Раз нам не пришло ни одного письма, а Наде две открытки: то она, схватив их, – выскочила в сад, пробежала огромную аллею, и уже только тогда взглянула на адрес и от кого, и даже – что с картинками. Восторг и, главное, важность сорвали ее как вихрь и унесли как свеженький листок в бурю…
У одной основные подруги – это «Зоя» и еще какая-то «Гузарчик», у другой – вечная «Наташа Полевая».
(12 июня 1912 г.)
Человек – временен. Кто может перенести эту мысль…
(Мер. и Фил.).
* * *
Что это, неужели я буду «читаем» (успех «Уед.»)?То только, что «со мной» будут читаемы, останутся в памяти и получат какой-то там «успех» (может быть, ненужный) Страхов, Леонтьев, Говоруха бы Отрок (не издан); может быть, Фл. и Рцы.

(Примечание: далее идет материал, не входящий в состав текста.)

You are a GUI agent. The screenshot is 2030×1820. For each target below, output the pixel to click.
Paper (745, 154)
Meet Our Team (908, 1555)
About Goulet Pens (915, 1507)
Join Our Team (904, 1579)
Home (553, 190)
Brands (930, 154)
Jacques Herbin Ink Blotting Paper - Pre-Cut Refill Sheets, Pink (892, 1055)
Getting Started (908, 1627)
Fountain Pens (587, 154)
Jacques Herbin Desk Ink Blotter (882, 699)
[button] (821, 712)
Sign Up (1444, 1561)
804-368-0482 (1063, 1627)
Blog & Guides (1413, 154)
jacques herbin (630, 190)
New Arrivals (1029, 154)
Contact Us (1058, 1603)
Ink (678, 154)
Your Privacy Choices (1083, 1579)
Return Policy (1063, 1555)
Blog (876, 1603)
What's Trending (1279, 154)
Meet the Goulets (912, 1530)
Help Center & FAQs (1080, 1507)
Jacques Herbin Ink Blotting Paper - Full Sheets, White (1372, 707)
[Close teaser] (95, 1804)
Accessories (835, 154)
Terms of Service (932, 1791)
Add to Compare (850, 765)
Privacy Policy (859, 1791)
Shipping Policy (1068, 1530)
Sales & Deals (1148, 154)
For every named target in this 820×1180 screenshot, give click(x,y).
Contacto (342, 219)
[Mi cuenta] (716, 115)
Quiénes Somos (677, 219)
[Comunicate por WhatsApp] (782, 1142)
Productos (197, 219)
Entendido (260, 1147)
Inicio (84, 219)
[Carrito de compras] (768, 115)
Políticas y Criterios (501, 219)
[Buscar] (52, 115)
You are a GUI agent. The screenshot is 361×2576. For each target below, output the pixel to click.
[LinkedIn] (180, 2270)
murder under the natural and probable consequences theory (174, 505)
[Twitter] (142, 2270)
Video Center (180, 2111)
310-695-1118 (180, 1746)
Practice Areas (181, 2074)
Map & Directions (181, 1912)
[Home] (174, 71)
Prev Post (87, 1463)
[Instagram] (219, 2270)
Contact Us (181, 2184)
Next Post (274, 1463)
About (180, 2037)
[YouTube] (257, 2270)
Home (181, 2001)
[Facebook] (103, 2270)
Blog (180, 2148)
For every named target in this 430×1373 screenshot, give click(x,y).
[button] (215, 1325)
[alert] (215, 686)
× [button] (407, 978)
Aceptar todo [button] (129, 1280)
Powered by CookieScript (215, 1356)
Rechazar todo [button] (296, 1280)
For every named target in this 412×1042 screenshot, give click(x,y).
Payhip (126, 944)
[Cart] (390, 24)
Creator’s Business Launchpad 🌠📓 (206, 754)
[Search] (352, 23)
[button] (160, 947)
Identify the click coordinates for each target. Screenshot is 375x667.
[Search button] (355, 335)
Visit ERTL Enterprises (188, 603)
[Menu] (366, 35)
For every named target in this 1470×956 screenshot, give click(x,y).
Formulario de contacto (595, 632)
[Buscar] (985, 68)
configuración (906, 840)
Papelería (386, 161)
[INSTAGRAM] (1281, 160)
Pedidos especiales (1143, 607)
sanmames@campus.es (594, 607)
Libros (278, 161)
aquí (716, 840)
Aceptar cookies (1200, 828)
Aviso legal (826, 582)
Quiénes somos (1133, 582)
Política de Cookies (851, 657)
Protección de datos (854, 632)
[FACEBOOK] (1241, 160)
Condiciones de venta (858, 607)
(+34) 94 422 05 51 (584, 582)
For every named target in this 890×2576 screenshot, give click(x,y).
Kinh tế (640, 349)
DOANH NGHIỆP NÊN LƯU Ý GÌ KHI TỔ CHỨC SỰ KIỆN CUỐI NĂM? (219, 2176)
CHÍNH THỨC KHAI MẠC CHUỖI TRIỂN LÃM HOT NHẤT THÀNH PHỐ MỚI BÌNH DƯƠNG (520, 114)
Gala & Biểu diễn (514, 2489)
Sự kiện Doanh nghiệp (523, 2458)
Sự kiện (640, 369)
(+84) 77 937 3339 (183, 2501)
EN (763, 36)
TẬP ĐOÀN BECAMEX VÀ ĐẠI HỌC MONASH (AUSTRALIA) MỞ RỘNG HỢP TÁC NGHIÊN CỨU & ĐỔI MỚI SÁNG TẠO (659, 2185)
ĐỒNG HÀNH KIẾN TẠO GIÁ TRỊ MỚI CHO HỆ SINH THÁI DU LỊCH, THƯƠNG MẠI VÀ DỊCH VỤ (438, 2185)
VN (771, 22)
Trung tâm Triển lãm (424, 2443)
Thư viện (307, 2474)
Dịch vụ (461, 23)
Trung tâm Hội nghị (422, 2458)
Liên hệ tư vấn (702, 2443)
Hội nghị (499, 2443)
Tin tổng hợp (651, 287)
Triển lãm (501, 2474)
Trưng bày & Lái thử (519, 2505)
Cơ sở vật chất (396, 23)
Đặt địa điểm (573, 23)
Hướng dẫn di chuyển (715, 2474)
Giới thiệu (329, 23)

Для «самого» – не надо, и, м. быть, не следует.
11 июня 1912 г.
* * *
Что, однако, для себя я хотел бы во влиянии?Психологичности. Вот этой ввинченности мысли в душу человеческую, – и рассыпчатости, разрыхленности их собственной души (т. е. у читателя). На «образ мыслей» я нисколько не хотел бы влиять; «на убеждения» – даже «и не подумаю». Тут мое глубокое «все равно». Я сам «убеждения» менял как перчатки, и гораздо больше интересовался калошами (крепки ли), чем убеждениями (своими и чужими).
11 июня 1912 г.
* * *
Будет ли хорошо, если я получу влияние? Думаю – да. Неужели это иллюзия, что «понимавшие меня люди» казались мне наилучшими и наиболее интересными. Я отчетливо знаю, что это не от самолюбия. Я клал свое «да» на этих людей, любовь свою, видя, что они проникновеннее чувствуют душу человеческую, мир, коров, звезды, все (рассказы Цв-а о мучающихся птицах и больных собаках, о священнике в Сибири и о проказе, – умер, и с попадьей, ухаживая). Вот такой человек «брат мне», «лучший, чем я». Между тем как Струве сколько ни долдонил мне о «партиях» и что «без партийности нет политики», я был как кирпич и он был для меня кирпич. Так. обр., «мое влияние» было бы в расширении души человеческой, в том, что «дышит всем» душа, что она «вбирает в себя все». Что душа была бы нежнее, чтобы у нее было больше ухо, больше ноздри. Я хочу, чтобы люди «все цветы нюхали»…И – больше, в сущности, ничего не хочу:
И царства ею сокрушатся,[157]
И всем мирам она грозит
(о смерти). Если – так, то что остается человеку, что остается бедному человеку, как не нюхать цветы в поле.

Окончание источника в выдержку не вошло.